Staatstrauer in Russland nach Anschlag bei Moskau

Putin entzündete am Sonntagabend in einer Kirche eine Kerze.

Tatverdächtige bekamen offenbar Geld

Putin hatte für Sonntag einen Staatstrauertag ausgerufen. In ganz Moskau waren auf Plakatwänden das Bild einer einzelnen Kerze, das Datum des Anschlags und die Worte "Wir trauern" zu sehen. Auch in anderen Städten legten die Menschen Blumen nieder. Putin entzündete am Sonntagabend in einer Kirche an seinem Wohnsitz außerhalb Moskaus eine Kerze zum Gedenken an die Verstorbenen an, wie sein Sprecher der Nachrichtenagentur Interfax mitteilte.

In einem Video, das von russischen Medien und Telegram-Kanälen mit engen Verbindungen zum Kreml veröffentlicht wurde, sagte einer der festgenommenen Tatverdächtigen, dass ihm Geld für den Anschlag angeboten worden sei. Ein anderer Mann wurde gezeigt, wie er Fragen durch einen tadschikischen Übersetzer beantwortete.

Anschläge in Russland

Zu dem Anschlag auf die ausverkaufte Konzerthalle mit über 6.000 Plätzen bekannte sich die Extremisten-Organisation IS. Dabei soll es sich um den afghanischen IS-Ableger, den IS "Provinz Khorasan" (ISPK bzw. engl. ISKP), handeln. Sollte es sich tatsächlich um IS-Attentäter handeln, so war unklar, warum die Extremistengruppe diesen Zeitpunkt dafür wählte. Putin hatte die Islamisten bereits 2015 ins Visier genommen, als er mit russischen Truppen in den syrischen Bürgerkrieg eingriff, um Präsident Bashar al-Assad im Kampf gegen Oppositionsgruppen und die IS-Miliz zu unterstützen.

Allerdings gab es auch zuvor schon immer wieder Anschläge in Russland. Ende Dezember 2013 - weniger als zwei Monate vor Beginn der Olympischen Winterspiele in Sotschi - töteten zwei Selbstmordattentäter auf einen Bahnhof und einen Oberleitungsbus in Stadt Wolgograd 34 Menschen. Im September 2004 waren tschetschenische Extremisten in eine Schule im südrussischen Beslan eingedrungen. Sie brachten etwa 1.100 Kinder, Eltern und Lehrer in ihre Gewalt, die den Beginn des neuen Schuljahres feierten. 

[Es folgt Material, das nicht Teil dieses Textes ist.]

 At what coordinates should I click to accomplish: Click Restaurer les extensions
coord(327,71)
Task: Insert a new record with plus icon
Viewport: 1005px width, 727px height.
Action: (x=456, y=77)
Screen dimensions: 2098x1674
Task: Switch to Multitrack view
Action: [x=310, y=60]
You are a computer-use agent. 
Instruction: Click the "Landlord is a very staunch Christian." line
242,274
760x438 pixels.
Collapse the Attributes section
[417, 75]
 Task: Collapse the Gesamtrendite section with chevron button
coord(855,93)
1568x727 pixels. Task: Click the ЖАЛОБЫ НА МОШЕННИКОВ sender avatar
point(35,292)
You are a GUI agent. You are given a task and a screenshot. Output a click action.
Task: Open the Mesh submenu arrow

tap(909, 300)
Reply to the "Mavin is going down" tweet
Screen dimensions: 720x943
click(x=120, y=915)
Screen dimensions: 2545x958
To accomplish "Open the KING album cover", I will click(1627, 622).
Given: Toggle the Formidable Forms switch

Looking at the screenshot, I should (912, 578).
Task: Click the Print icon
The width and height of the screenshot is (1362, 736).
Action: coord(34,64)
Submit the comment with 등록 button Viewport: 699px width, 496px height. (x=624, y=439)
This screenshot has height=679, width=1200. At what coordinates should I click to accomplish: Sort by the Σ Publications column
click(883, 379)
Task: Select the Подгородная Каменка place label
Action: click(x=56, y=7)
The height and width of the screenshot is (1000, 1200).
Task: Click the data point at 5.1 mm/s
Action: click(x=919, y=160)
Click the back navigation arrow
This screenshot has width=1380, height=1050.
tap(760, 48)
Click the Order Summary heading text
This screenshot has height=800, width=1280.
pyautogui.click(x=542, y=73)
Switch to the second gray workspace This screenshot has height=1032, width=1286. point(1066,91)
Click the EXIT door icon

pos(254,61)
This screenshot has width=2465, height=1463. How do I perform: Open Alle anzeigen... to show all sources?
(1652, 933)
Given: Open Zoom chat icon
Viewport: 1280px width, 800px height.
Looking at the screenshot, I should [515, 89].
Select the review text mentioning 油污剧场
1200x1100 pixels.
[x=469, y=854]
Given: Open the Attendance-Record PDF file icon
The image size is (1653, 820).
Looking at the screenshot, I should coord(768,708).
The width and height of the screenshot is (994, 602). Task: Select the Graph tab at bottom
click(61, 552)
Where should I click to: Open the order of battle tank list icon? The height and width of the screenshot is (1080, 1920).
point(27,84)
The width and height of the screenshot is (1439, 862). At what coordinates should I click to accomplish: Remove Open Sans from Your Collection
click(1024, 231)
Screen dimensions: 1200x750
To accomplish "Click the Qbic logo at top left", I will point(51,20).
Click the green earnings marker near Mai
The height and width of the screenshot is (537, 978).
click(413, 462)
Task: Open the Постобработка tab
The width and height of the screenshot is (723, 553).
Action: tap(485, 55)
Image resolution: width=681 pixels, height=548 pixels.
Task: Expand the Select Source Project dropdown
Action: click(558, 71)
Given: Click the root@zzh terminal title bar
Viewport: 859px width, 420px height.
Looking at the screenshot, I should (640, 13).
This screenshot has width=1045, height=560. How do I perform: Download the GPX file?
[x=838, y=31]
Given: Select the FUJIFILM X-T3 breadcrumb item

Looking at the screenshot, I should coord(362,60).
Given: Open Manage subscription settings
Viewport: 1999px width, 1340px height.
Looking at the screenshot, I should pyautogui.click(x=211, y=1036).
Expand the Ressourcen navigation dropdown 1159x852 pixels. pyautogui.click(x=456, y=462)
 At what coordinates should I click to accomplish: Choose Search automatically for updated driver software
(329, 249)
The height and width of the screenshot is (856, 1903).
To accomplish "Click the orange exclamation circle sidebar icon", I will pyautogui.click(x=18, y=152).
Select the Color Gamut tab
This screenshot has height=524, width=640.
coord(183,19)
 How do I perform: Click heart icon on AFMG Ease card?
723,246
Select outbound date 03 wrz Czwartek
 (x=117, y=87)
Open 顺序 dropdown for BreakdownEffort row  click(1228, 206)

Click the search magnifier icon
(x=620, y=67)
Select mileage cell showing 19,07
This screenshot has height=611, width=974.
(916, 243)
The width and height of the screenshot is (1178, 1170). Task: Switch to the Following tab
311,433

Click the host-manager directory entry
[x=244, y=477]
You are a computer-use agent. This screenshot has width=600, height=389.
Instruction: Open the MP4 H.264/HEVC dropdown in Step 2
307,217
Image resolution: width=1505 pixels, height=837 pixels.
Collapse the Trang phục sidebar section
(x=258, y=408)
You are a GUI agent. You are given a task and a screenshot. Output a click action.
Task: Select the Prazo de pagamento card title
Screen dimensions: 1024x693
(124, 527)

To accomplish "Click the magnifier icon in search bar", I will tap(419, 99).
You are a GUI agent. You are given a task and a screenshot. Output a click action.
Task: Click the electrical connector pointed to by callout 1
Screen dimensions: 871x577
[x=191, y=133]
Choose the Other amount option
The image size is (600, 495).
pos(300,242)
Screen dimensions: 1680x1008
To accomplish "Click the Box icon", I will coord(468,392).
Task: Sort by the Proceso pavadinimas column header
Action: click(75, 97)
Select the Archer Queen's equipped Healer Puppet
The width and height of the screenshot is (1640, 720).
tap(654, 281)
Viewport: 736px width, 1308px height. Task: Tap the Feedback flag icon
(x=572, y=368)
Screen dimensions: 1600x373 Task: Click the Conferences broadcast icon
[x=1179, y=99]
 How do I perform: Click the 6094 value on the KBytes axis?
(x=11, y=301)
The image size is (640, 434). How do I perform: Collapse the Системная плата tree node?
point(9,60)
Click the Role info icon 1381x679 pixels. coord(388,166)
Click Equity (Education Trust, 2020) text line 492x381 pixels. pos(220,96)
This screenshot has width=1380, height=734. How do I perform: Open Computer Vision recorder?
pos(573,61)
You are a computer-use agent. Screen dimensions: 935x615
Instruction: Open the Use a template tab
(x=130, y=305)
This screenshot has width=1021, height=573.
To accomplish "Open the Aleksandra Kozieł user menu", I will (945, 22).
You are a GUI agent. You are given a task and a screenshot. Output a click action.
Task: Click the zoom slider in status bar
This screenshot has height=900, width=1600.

Nach dreitägiger Belagerung beendeten Sicherheitskräfte die Geiselnahme gewaltsam. Insgesamt starben nach amtlichen Angaben mehr als 330 Menschen, darunter 180 Kinder. 2002 hatten tschetschenische Rebellen in einem Moskauer Musical-Theater Hunderte Menschen drei Tage lang als Geiseln festgehalten. Bei der gewaltsamen Befreiungsaktion russischer Spezialeinheiten waren damals 129 Geiseln und 41 Rebellen ums Leben gekommen.